Study questions>
1. In the data source notebook, update the passage that begins at "By downloading this" and stops after "full text articles.", swapping "website" for "site".
2. Decide whether each statement agrees with the data source notebook: (a) the extract date it sets is 20200319; (b) the license allows the Data to be used for any purpose; (c) the latest release has papers up until 2020-03-19. Answer yes or no for each, quoting the deciding words.

Page excerpt>
=== Section Start ===
In this notebook, we will define the basic data sources.

Unless you are changing how the data is fetched or processed, you don't need to run this notebook. When this notebook is run, data source creation will be serialized to the catalog. Once `datasources.json` catalog file has been created, you won't need to run this again.

In [None]:
# Basic utility functions
import logging
import pathlib
import os

In [None]:
# Easydata Imports
from src import paths
from src.log import logger

In [None]:
logger.setLevel(logging.DEBUG)

In [None]:
%load_ext autoreload
%autoreload 2

## Create the Data Source
This data source encapsulates the data at:
    https://pages.semanticscholar.org/coronavirus-research



In [None]:
from src.data import DataSource

In [None]:
extract_date = '20200319'
ds_name = f'covid_nlp_{extract_date}'
dsrc = DataSource(ds_name)

### Add Metadata

In [None]:
license_txt = '''COVID DATASET LICENSE AGREEMENT
By accessing, downloading or otherwise using any Journals, Articles, Metadata, Abstracts,
Full-Texts or any other content types provided in the COVID-19 Open Research Dataset (CORD-19)
Database (the “Data”), You expressly acknowledge and agree to the following:

* AI2 grants to You a worldwide, perpetual, non-exclusive, non-transferable
  license to use and make derivatives of the Data for text and data mining only.

* AI2 warrants that it has the right to make the Data available to You as
  provided for in and subject to this Agreement and in accordance with applicable law. 
  EXCEPT FOR THE LIMITED WARRANTY IN THIS SECTION, THE DATA IS PROVIDED “AS IS”, WITHOUT ANY
  WARRANTIES OF ANY KIND. 

* You agree to comply with all applicable local, state, national, and international laws
  and regulations with respect to AI2’s license and Youruse of the Data.

* Data provided by AI2 is from copyrighted sources of the respective copyright holders.
  You are solely responsible for Your and Your users’ compliance with any copyright, patent
  or trademark restrictions and are referred to the copyright, patent or trademark notices
  appearing in the original sources, all of which are hereby incorporated by reference.
'''

In [None]:
readme_txt = '''COVID-19 Open Research Dataset (CORD-19)
Participate in the CORD-19 Challenge

Kaggle is hosting the COVID-19 Open Research Dataset Challenge, a
series of important questions designed to inspire the community
to use CORD-19 to find new insights about the COVID-19 pandemic
including the natural history, transmission, and diagnostics for
the virus, management measures at the human-animal interface,
lessons from previous epidemiological studies, and more.
Download CORD-19

By downloading this dataset you are agreeing to the Dataset
License. Specific licensing information for individual articles
in the dataset is available in the metadata file.

Additional licensing information is available on the PMC website,
medRxiv website and bioRxiv website.

Latest release contains papers up until 2020-03-13 with over
13,000 full text articles.
=== Section End ===
Data>
=== Section Start ===
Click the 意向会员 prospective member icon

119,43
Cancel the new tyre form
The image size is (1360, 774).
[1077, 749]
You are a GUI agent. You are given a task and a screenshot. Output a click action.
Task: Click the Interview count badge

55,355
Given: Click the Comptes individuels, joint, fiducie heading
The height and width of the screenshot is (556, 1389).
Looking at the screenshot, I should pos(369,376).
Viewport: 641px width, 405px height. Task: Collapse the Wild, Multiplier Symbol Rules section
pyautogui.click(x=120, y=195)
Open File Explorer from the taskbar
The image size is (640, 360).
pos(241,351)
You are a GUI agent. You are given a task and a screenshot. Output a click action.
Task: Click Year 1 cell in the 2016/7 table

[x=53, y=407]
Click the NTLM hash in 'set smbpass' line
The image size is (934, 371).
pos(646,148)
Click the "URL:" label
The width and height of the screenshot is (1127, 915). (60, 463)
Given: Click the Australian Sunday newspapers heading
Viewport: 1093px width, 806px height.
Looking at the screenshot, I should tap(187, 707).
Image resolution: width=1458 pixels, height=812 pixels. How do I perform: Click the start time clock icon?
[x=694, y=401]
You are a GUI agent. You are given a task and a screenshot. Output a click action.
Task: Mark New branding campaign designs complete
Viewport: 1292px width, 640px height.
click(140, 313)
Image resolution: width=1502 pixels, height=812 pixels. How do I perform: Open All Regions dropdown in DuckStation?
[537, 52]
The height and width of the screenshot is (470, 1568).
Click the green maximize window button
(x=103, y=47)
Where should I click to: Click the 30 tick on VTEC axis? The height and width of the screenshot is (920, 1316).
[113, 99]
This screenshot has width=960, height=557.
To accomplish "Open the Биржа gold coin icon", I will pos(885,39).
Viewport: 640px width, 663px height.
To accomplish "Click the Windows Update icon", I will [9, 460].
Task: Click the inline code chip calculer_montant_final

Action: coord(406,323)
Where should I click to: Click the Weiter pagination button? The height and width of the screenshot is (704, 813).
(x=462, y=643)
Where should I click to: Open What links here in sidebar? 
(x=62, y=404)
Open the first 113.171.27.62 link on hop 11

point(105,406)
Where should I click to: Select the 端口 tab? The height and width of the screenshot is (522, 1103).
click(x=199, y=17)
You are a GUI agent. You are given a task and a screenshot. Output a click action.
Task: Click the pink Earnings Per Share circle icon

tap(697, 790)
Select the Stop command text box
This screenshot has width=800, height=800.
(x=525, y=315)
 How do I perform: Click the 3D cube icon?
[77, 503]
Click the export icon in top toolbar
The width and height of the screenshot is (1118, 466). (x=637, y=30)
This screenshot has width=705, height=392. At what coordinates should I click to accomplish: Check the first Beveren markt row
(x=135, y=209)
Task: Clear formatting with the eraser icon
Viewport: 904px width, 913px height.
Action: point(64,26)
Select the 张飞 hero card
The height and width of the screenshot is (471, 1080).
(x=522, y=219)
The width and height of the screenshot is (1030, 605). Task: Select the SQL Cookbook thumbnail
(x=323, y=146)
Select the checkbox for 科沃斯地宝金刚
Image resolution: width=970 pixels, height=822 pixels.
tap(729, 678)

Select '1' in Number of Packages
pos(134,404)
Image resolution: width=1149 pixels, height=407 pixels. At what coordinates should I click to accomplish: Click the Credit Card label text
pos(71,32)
=== Section End ===
Expected outputs>
1.
By downloading this dataset you are agreeing to the Dataset
License. Specific licensing information for individual articles
in the dataset is available in the metadata file.

Additional licensing information is available on the PMC site,
medRxiv site and bioRxiv site.

Latest release contains papers up until 2020-03-13 with over
13,000 full text articles.

2.
(a) Yes: "extract_date = '20200319'"
(b) No: "license to use and make derivatives of the Data for text and data mining only."
(c) No: "Latest release contains papers up until 2020-03-13"